Rank two gives you all the shielding and concealing abilities related to that discipline. Rank three allows you to command it directly (Lightning jumps from wall sockets). Rank four lets you do anything you want to the subject which doesn't change it's fundamental nature (Electricity becomes sound - a lot of electricity will become a lot of sound because it's fundamental nature - LOTS - is unchanged). Five dots lets you Make and Unmake. You're given a phenomenally broad toolset to work with and moment-to-moment genius is what the game is all about.
However, if you read the book in the wrong way, what you'll see is a D&D 3.5 style list of spells - hard, self-contained discrete effects. It's an immensely boring read and can turn you off the entire thing or put binders on your creativity. Some of the spells in that spell list, furthermore, defy uselessness and that list makes some arcanum, notably Prime (the magic of magic) seem ridiculously worthless. What you've got to realise is that this is essentially an enormous errata block. They took all the rules arguments and weird loopholes from Old Mage and clarified them with concrete mechanical effects and consequences, so when a Time mage decides to speed himself up in combat there'll be a frame of reference other than the Storyteller throwing up his hands and saying "I don't know" in a Scooby Doo accent.

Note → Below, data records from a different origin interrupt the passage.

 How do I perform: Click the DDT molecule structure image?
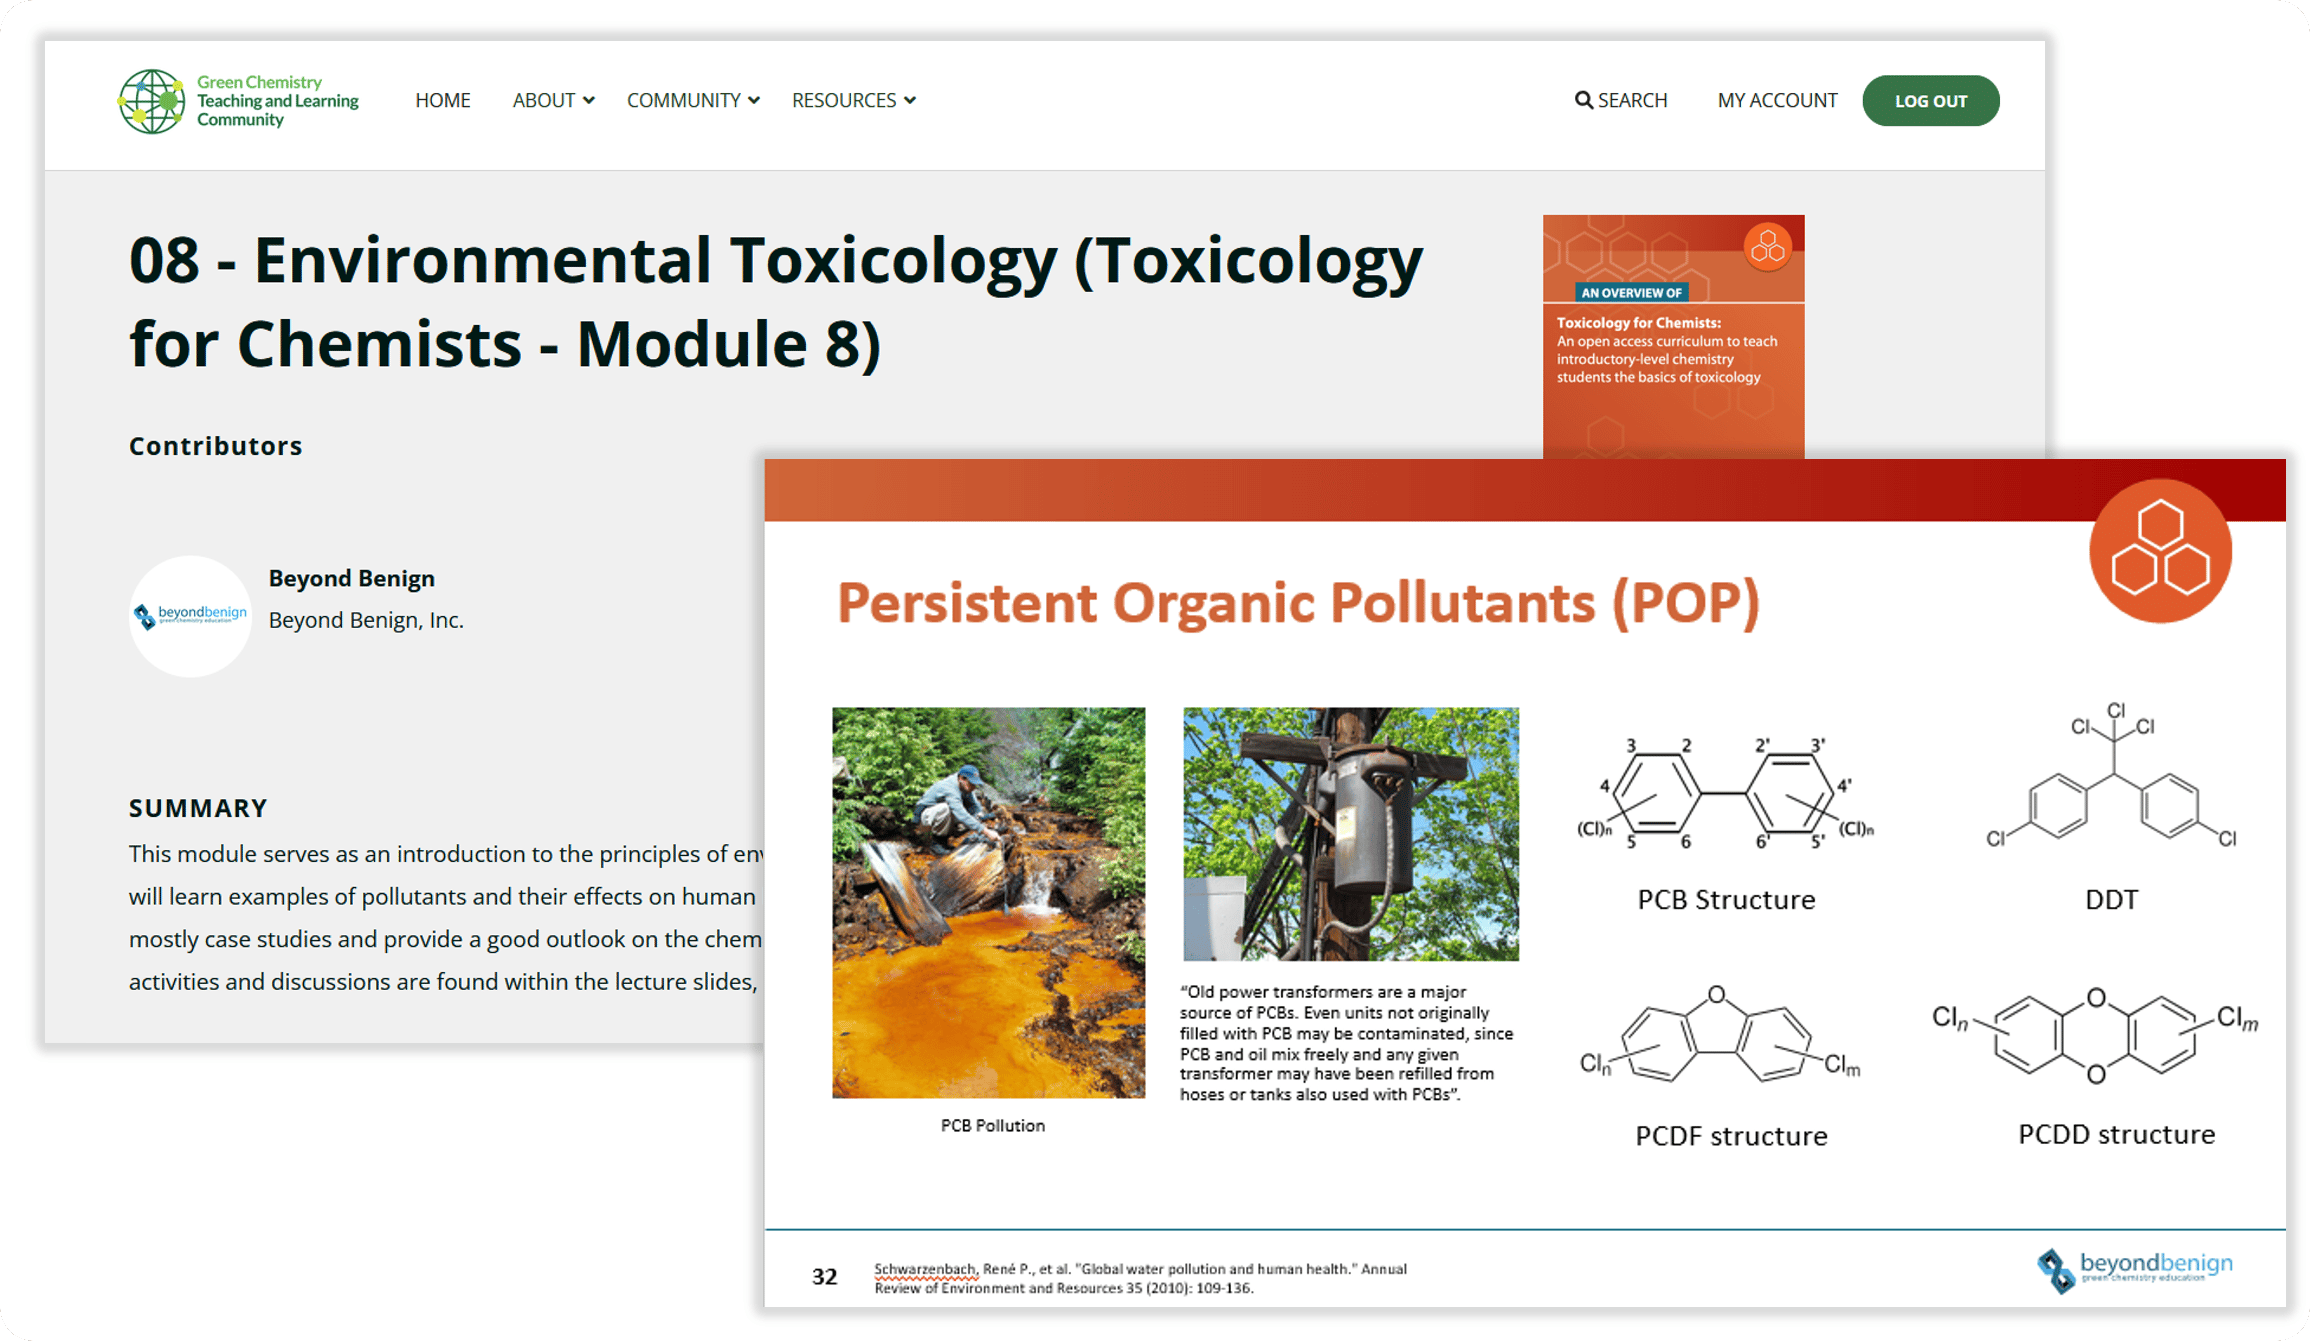tap(2112, 780)
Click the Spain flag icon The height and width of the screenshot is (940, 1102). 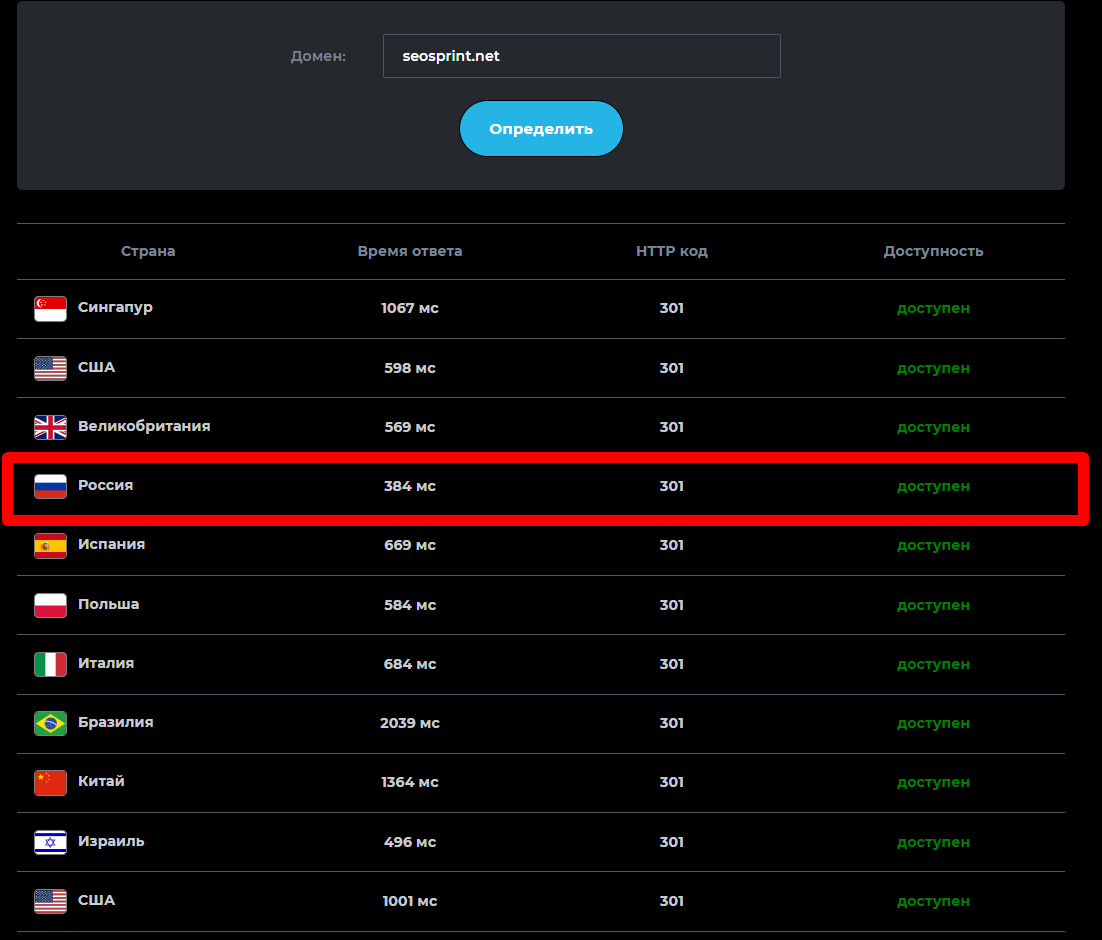pyautogui.click(x=50, y=546)
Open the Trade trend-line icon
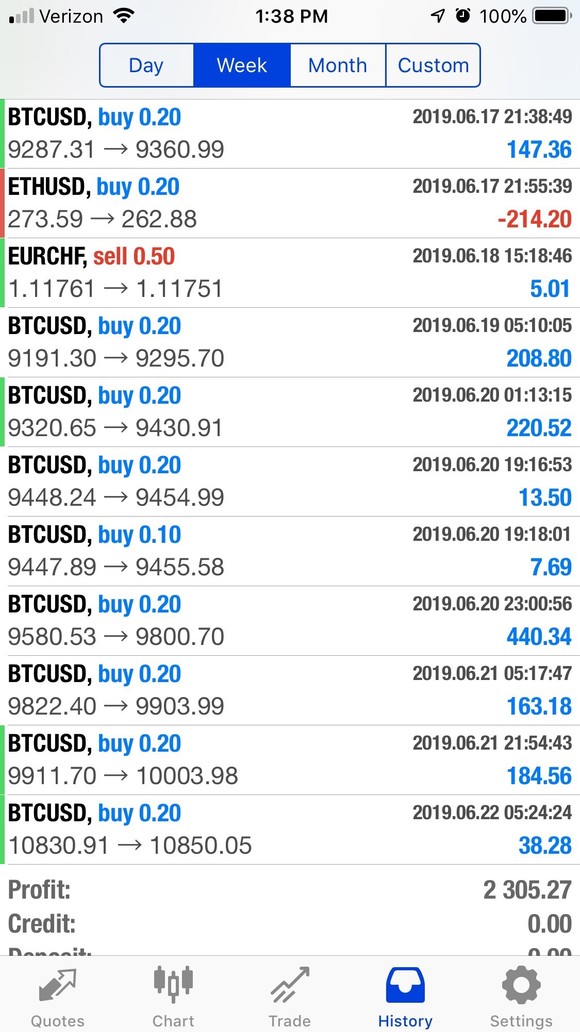 (x=290, y=986)
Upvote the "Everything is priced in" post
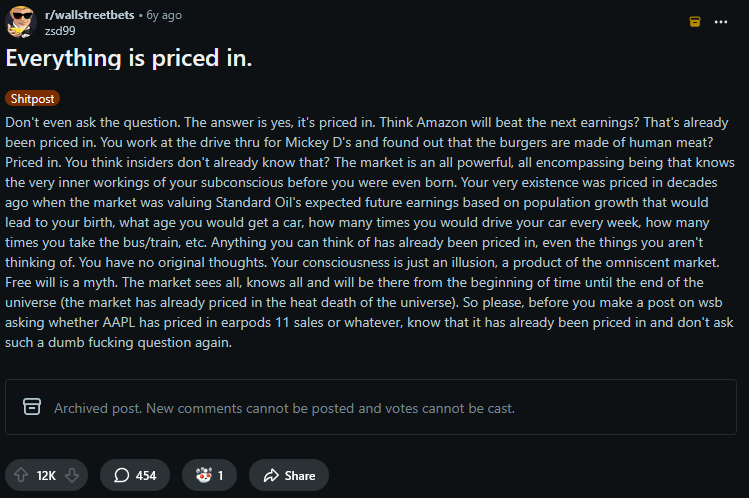Image resolution: width=749 pixels, height=498 pixels. (22, 476)
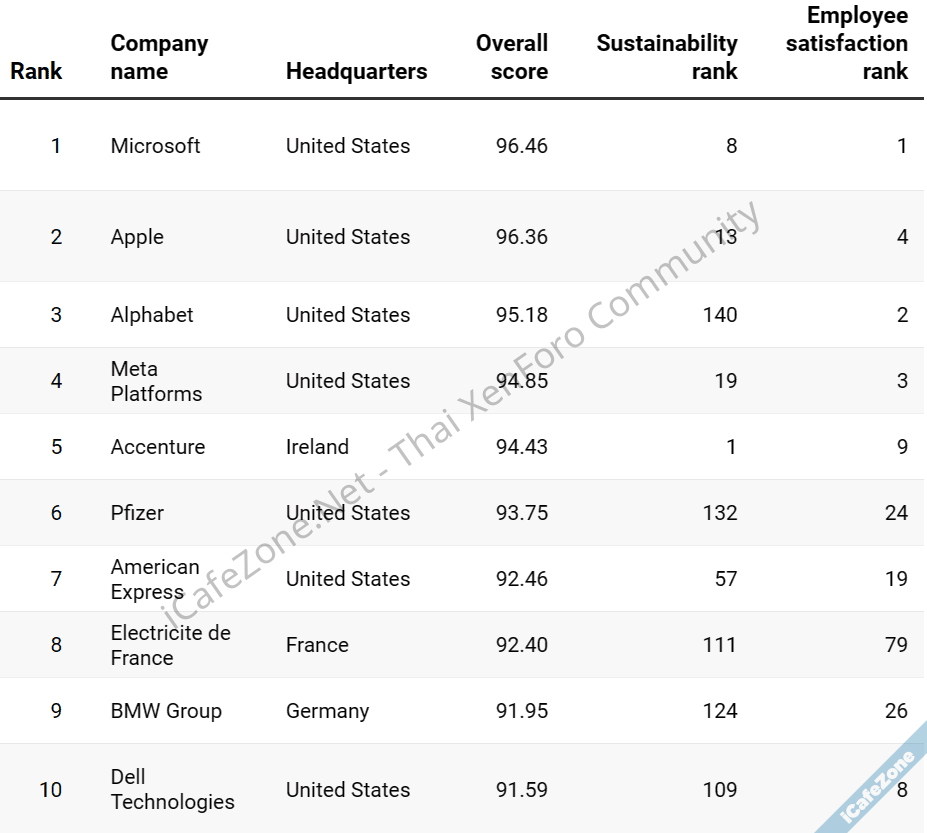Viewport: 927px width, 833px height.
Task: Click Electricite de France entry
Action: 170,645
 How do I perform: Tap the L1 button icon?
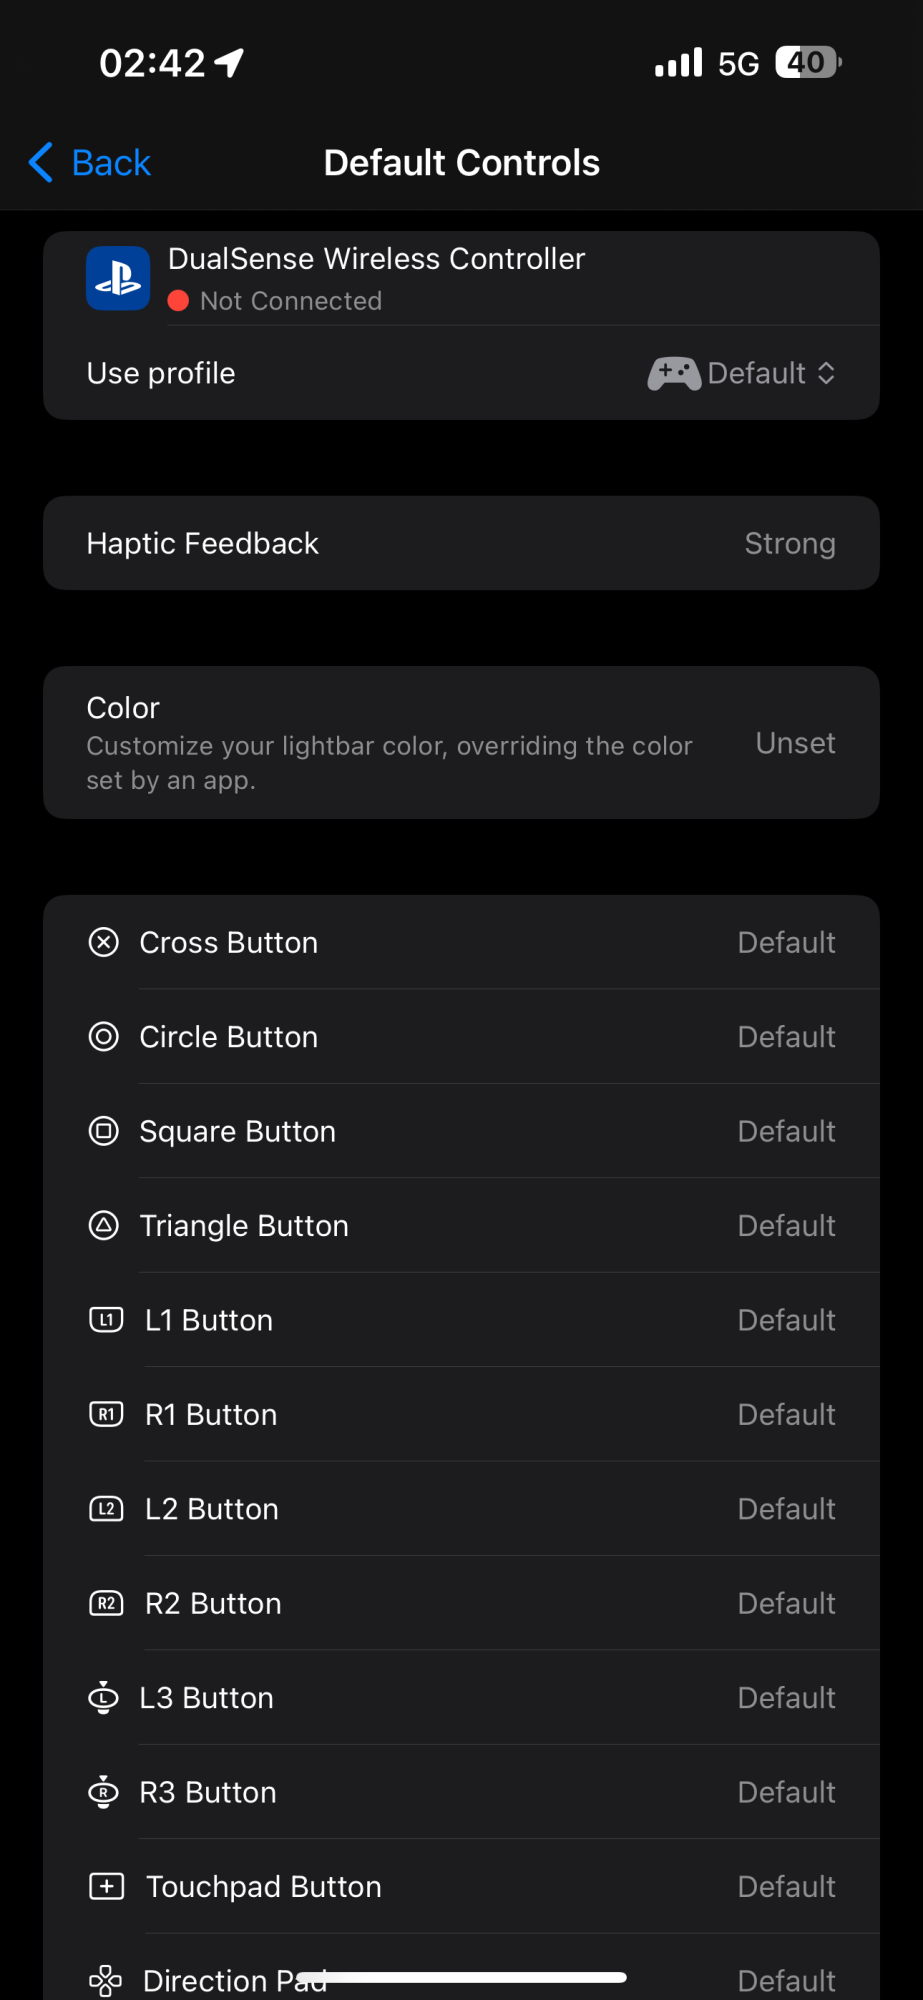(106, 1320)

So that's my first piece of advice. Look at the spell list through that lens. It's a bunch of examples and an attempt to pre-empt as many rules arguments as it possibly can. The actual magic system in play works like a dream.
The second piece of advice is that a lot of people's brains shut down when they see the word "Atlantis" smeared all over the Mage creation myth. This is the worst creation myth ever. It's presented as utter, true, incontrovertible fact and reads like "Long ago things WERE GREAT until some guy SCREWED UP and now THINGS SUCK". It's absolutely rubbish as a history and misses the point of Mage so badly.
And yet, in a cosmic irony, various sourcebooks take this horrible fail of a creation myth and just by changing the tone slightly make it work, and work spectacularly. Magical Traditions is particularly noteworthy here. It actually spends it's entire first chapter discussing why Atlantis is part of the Mage cosmology, what it can offer your games in actual play, and how to go about removing or re-working it or filtering it through thousands of different mystical lenses and occult traditions and what that will mean. The corebook presents the Atlantis myth as hard fact, and that taints not just the myth but also the Magical Orders descended from that myth.
See, one of the biggest things about Mage is the search for the Truth. The world was broken by the Hubris of Awakened Man, and they separated the Supernal and the Truth and kept it for themselves. They then blinded the eyes of every human being and trapped them in a prison-world. Accepting reality's existence is to buy into the Lie made to keep you down. Giving a single, verifiable, canon meta-myth completely slaps that theme in the face.
If you read Mage wrong, you'll get the idea that it's about fairies and goblins. It's not, it's an incredibly humanocentric cosmos. If you read Mage wrong you'll get the idea the spell system works like D&D 3.5. It doesn't; it's a beautiful system that turns every encounter into a puzzle. If you read Mage wrong, you'll get the idea it's about a war against evil mages. It's not - one of the strangest and most compelling aspects of the setting is how small a role the antagonist factions actually play. The Seers of the Throne, Mages who serve the Lie and bad guys, are outnumbered 2:1 by Pentacle Mages and are rather afraid of all-out war. They much prefer conversation and conversion than gunfights and disappearances.
It's very easy to read Mage: The Awakened wrong. Everypony who has read the book in absence of other context, myself included, was left feeling uninspired and generally rather dreary. But if you have somepony on hand who *gets it* and can explain what it's actually about to you then it'll make so much more sense so much faster. It's absolutely worth looking into. Just remember to look at what it is rather than what it looks like.